Problem to work on: Please look for the string "computer" below and report every line in which it occurs.

(Stored data entries)
.....

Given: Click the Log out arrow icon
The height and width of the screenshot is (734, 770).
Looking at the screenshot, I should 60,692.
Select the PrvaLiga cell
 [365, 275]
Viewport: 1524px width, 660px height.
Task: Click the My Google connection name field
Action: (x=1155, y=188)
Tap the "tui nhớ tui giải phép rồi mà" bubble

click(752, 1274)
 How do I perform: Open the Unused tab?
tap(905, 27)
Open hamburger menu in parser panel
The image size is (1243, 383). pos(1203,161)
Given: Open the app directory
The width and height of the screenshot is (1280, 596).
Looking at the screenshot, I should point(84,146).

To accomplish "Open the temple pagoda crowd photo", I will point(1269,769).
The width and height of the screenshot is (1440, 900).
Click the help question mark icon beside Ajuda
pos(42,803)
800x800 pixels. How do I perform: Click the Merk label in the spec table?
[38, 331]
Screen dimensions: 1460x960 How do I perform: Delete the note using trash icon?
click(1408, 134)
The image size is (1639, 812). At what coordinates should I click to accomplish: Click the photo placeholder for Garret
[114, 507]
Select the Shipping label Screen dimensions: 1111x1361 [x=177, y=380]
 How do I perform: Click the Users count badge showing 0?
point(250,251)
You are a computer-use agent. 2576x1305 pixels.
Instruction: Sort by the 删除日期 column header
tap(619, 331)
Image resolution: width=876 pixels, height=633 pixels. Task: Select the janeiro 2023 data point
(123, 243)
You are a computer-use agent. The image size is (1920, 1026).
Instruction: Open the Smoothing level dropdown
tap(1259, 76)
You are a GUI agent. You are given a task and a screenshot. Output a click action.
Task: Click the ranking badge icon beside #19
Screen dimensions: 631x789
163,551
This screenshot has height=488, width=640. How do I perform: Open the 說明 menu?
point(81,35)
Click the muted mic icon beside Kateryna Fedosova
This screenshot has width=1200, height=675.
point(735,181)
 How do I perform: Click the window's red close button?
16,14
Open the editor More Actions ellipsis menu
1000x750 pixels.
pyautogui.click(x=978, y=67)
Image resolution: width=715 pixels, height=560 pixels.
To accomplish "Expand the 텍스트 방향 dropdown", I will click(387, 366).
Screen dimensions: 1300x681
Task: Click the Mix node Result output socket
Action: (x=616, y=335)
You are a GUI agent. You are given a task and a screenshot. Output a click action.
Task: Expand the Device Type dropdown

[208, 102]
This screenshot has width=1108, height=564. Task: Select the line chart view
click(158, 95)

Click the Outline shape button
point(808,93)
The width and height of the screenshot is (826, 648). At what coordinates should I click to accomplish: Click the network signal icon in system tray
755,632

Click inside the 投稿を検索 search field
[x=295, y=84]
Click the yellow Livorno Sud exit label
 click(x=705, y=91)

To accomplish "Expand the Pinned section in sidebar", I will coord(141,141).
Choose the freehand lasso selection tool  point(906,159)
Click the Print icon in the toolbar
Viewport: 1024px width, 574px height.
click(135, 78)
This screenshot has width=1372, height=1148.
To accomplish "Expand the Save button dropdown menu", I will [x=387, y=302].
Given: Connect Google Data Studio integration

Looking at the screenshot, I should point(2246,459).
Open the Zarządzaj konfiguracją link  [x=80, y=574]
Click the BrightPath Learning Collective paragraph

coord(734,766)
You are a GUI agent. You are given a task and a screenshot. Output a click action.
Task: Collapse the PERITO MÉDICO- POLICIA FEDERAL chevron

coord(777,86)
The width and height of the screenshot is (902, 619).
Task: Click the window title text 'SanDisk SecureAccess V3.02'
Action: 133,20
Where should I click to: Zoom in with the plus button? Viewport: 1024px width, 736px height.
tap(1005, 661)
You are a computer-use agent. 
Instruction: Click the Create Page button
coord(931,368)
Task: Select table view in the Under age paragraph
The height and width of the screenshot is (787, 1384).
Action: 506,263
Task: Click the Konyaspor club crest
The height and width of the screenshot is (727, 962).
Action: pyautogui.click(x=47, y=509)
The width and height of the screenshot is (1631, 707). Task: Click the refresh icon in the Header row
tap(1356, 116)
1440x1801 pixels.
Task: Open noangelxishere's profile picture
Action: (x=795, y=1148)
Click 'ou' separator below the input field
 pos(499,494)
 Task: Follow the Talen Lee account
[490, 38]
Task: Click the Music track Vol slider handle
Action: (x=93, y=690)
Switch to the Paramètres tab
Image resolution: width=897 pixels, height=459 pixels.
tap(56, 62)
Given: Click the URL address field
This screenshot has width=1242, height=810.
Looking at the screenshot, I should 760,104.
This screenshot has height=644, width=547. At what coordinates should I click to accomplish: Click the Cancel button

.....

Solution below:
You are a computer-use agent. 2576x1305 pixels.
You are a computer-use agent. The image size is (1920, 1026).
You are a computer-use agent. 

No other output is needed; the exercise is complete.